Chiral Determinant as an Overlap of Two Vacua

TL;DR

This paper presents a formalism expressing the chiral fermion effective action as an overlap of two vacua, providing a nonperturbative lattice approach that captures anomalies and the imaginary part of the chiral action.

Contribution

It introduces a lattice transfer matrix formalism for chiral fermions, connecting continuum anomalies with a nonperturbative lattice overlap framework.

Findings

Correct anomaly reproduction in 2D Abelian gauge fields

Nonperturbative definition of the real part of the overlap

Lattice version of the overlap reproduces continuum limits

Abstract

The effective action induced by chiral fermions can be written, formally, as an overlap of two states.
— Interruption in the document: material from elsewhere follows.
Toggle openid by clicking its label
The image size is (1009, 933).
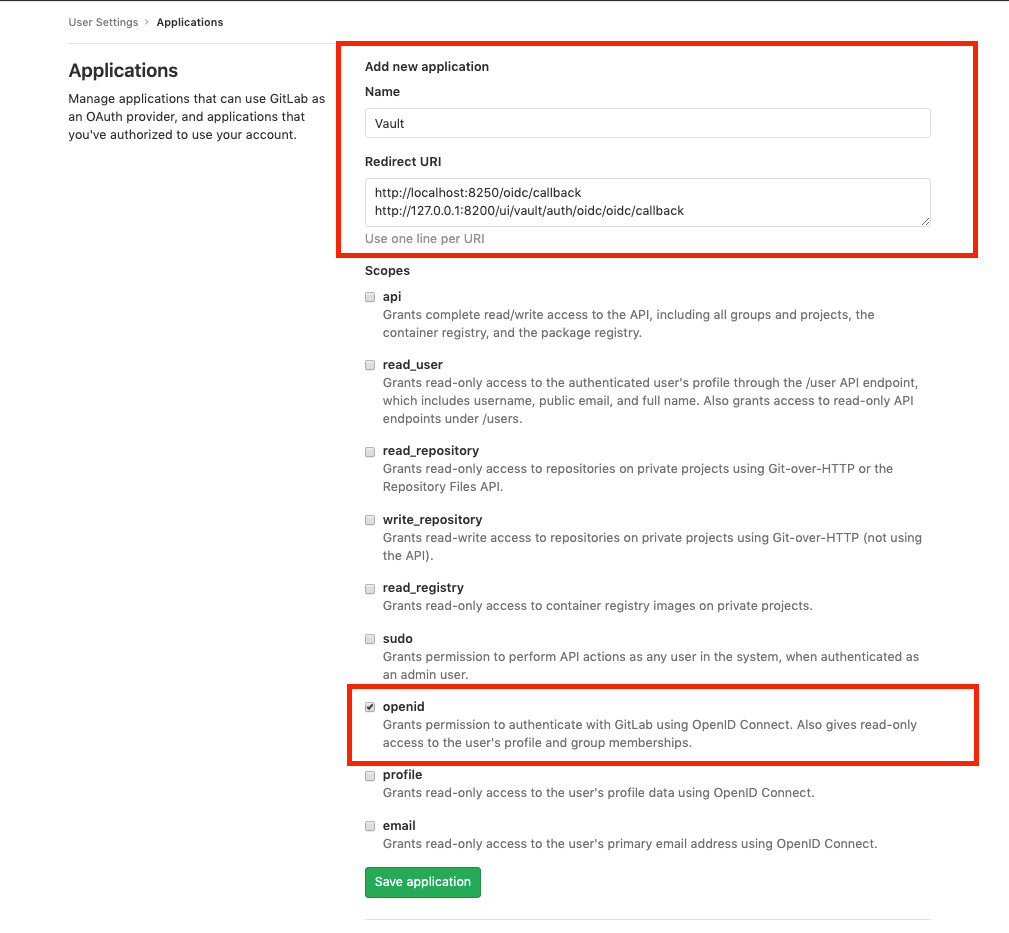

These states are the Fock ground states of Hamiltonians for fermions in even dimensional space with opposite sign mass terms coupled to identical static vector potentials. A perturbative analysis of the overlap in the continuum framework produces the correct anomaly for Abelian gauge fields in two dimensions. When a lattice transfer matrix formalism is applied in the direction perpendicular to a domain wall on which chiral fermions live a lattice version of the overlap is obtained. The real part of the overlap is nonperturbatively defined and previous work indicates that the real part of the vacuum polarization tensor in four dimensions has the correct continuum limit for a chiral theory. The phase of the overlap represents the imaginary part of the chiral action and suffers from ambiguities.